▶ _DATA ENTRIES_
--- begin ---
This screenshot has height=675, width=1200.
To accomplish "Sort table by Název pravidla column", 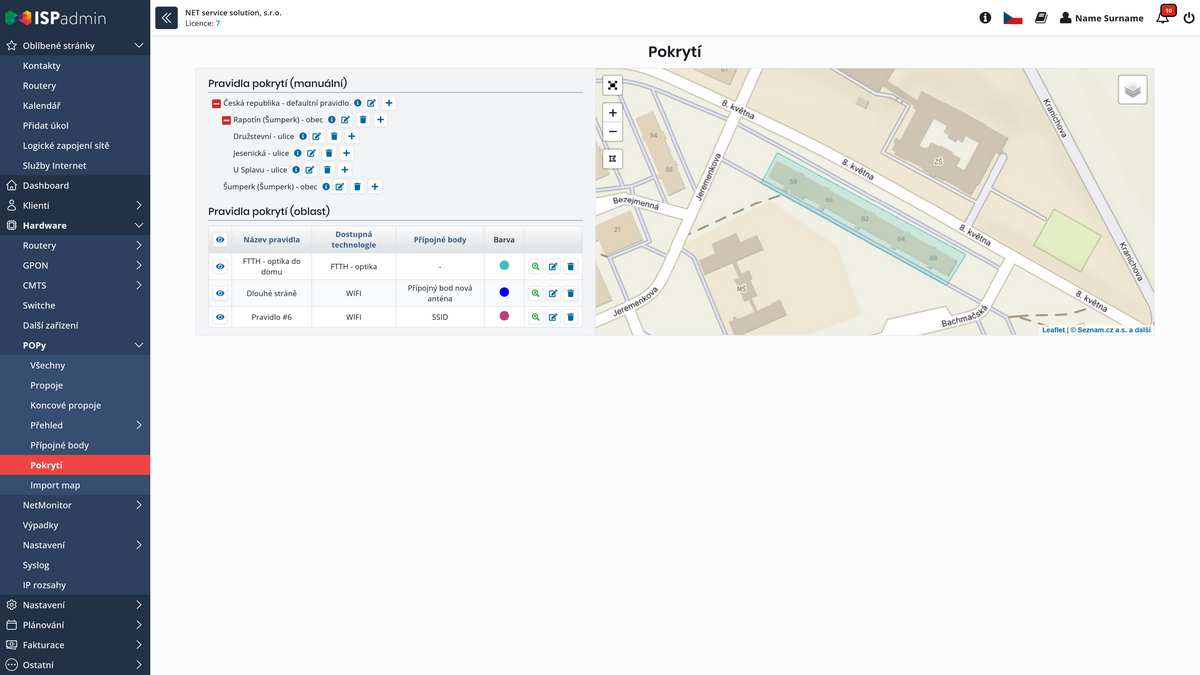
--- end ---
--- begin ---
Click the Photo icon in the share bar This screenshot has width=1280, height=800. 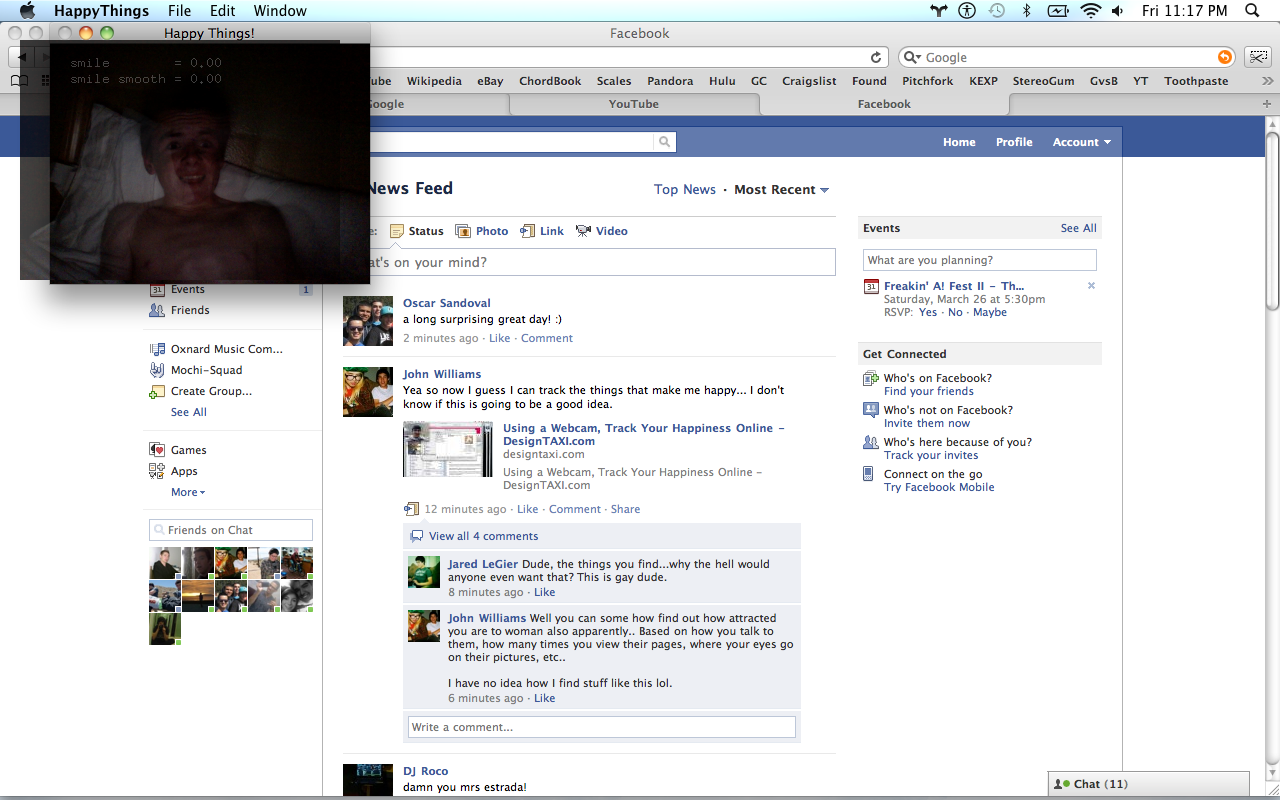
--- end ---
--- begin ---
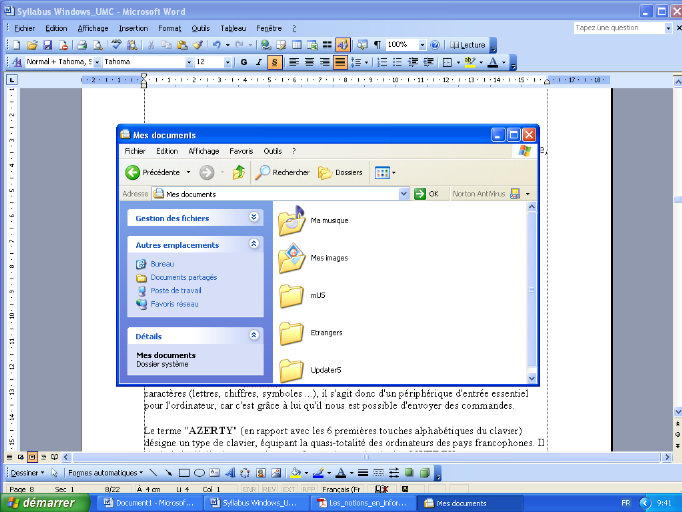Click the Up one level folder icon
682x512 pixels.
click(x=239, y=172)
--- end ---
▶ _WORK REQUIRED_
Rewrite the entries from the line containing "This screenshot has height=675, width=1200." up to and including the line containing "table by Název", swapping "Sort" for "Order" and changing nothing else. Give only those lines, without the pictures.

▶ _SOLVED EXERCISE_
This screenshot has height=675, width=1200.
To accomplish "Order table by Název pravidla column", 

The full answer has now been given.